(Source data)

╔══

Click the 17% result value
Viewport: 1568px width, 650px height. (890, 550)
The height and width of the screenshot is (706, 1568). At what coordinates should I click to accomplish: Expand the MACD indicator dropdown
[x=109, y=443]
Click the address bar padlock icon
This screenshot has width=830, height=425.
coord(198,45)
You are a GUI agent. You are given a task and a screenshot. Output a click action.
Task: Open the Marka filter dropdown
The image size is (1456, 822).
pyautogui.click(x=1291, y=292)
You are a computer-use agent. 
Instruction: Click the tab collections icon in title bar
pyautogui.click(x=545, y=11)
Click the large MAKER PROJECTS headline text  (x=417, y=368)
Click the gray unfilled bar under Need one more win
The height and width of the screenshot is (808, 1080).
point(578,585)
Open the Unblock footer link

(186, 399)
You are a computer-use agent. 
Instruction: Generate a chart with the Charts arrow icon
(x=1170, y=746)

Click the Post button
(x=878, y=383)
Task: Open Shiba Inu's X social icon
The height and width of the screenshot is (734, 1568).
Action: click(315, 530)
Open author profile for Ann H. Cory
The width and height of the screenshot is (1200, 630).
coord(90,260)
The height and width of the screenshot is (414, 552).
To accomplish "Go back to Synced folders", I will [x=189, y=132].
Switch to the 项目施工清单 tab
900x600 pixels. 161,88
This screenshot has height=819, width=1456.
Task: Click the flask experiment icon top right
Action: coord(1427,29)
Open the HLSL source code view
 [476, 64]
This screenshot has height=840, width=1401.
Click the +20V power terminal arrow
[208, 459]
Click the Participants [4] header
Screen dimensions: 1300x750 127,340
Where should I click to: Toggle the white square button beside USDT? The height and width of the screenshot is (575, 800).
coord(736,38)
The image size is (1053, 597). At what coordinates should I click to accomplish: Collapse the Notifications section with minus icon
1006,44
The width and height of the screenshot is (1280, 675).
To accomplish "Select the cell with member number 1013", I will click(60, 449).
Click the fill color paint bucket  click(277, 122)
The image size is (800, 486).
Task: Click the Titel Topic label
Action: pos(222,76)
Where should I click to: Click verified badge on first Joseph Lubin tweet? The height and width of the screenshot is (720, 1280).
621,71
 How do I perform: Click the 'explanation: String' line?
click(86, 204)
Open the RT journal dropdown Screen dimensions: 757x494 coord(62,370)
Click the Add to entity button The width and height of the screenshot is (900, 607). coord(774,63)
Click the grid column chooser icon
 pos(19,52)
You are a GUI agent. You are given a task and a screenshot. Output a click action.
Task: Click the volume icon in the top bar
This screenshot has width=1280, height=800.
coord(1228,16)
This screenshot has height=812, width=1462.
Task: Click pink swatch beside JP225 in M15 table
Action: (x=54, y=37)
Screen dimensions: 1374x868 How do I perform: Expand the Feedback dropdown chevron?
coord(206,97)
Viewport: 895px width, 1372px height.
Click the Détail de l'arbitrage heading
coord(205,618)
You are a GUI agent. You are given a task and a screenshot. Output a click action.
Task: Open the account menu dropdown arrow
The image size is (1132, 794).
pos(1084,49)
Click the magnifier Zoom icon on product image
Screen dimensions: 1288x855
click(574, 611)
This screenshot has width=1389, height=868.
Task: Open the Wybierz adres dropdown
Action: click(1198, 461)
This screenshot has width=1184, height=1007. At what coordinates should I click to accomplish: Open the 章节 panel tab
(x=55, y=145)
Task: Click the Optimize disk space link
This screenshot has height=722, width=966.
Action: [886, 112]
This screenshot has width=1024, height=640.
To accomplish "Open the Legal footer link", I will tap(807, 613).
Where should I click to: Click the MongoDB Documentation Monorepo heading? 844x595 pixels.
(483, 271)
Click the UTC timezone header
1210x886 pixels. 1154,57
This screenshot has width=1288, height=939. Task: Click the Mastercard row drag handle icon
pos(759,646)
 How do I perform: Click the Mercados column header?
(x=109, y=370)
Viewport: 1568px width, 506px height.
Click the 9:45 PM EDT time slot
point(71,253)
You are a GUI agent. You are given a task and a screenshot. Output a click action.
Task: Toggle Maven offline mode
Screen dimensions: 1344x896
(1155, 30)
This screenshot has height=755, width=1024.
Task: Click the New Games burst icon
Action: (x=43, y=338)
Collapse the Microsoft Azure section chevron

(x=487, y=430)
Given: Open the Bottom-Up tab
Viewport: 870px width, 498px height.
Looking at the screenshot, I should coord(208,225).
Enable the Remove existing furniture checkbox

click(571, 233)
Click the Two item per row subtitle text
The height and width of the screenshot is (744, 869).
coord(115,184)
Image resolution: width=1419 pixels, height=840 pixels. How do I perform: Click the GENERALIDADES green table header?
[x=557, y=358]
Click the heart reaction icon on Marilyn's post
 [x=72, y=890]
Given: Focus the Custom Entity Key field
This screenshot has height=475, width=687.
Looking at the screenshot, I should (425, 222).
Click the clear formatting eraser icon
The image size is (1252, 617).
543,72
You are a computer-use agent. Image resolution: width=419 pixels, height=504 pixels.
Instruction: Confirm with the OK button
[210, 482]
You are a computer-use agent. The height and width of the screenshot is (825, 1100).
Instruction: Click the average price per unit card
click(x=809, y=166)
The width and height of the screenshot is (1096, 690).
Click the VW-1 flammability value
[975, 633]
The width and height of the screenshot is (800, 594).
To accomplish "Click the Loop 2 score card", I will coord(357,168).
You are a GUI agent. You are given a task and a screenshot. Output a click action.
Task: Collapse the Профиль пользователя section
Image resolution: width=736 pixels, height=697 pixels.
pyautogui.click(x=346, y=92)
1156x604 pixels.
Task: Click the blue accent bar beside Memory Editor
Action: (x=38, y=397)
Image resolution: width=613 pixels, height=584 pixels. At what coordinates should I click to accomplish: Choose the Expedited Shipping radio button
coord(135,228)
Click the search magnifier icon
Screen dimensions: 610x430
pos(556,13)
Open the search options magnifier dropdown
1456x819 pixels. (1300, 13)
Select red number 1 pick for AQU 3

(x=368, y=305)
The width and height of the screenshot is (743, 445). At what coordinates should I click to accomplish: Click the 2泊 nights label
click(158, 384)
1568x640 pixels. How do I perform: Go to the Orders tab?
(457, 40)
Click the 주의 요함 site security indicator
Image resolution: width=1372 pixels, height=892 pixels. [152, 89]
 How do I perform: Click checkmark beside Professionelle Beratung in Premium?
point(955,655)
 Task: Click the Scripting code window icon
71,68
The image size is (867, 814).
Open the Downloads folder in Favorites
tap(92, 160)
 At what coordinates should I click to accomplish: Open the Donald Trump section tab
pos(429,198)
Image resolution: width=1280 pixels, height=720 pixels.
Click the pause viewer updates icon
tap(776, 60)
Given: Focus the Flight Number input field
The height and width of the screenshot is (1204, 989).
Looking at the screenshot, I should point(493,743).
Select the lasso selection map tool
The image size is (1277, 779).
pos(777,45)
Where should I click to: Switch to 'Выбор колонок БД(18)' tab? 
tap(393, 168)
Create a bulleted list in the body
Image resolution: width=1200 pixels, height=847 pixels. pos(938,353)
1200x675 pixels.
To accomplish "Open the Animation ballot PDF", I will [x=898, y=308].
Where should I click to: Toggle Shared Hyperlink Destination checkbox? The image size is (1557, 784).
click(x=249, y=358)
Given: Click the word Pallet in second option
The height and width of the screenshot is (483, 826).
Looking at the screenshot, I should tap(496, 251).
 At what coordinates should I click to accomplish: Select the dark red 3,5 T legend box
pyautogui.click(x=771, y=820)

╚══

Written exercise
Identify each line in the items above that contains the word "with", and copy every such line in full.

Task solution
Instruction: Generate a chart with the Charts arrow icon
The image size is (1053, 597). At what coordinates should I click to accomplish: Collapse the Notifications section with minus icon
To accomplish "Select the cell with member number 1013", I will click(60, 449).
Instruction: Confirm with the OK button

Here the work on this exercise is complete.